● Required action: Copy out all lines in the data below containing the string "Viewport".

● Supplied information:
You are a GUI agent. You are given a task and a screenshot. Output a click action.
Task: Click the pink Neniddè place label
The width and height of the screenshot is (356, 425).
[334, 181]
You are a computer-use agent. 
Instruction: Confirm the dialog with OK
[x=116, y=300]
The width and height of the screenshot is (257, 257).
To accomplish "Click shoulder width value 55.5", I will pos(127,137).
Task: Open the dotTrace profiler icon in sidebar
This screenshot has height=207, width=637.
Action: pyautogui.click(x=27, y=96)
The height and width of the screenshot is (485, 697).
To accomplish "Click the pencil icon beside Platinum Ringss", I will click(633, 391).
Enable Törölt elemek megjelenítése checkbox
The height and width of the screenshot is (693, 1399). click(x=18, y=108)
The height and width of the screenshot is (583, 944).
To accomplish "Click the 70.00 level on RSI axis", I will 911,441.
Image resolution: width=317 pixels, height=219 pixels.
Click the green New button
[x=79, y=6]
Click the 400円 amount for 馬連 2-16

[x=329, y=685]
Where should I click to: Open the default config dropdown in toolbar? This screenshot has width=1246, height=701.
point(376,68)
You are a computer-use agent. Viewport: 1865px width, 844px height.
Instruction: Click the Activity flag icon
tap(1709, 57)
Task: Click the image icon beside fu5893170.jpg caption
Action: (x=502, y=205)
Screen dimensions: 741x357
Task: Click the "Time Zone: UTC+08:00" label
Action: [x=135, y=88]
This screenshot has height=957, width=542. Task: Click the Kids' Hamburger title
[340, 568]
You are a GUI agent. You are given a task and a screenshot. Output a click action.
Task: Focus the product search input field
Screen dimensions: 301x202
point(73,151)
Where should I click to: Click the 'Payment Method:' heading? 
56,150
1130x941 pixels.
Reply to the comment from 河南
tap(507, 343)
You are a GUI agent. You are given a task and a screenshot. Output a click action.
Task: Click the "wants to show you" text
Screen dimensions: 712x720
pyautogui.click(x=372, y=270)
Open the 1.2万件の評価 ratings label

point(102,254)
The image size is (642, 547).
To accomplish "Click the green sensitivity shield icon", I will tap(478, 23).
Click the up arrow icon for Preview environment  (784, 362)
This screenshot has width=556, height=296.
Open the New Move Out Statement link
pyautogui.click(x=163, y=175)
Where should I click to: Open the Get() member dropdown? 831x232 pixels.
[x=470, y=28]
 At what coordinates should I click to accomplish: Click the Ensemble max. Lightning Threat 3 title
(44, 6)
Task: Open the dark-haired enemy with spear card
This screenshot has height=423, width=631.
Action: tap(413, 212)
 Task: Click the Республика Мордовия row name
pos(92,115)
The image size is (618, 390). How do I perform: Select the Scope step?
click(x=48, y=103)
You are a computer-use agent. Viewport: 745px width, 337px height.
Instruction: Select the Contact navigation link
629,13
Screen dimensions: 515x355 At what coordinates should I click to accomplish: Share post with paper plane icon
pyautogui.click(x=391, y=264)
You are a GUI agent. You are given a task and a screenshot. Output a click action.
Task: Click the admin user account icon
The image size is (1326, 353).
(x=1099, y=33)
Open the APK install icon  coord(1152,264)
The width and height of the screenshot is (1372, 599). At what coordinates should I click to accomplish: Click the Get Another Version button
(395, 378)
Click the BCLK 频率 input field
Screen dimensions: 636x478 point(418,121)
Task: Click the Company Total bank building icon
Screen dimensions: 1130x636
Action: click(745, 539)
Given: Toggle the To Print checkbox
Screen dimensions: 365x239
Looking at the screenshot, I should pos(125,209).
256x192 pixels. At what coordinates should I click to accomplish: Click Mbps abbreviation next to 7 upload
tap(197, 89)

● Completed exercise:
You are a computer-use agent. Viewport: 1865px width, 844px height.
You are a computer-use agent. Viewport: 745px width, 337px height.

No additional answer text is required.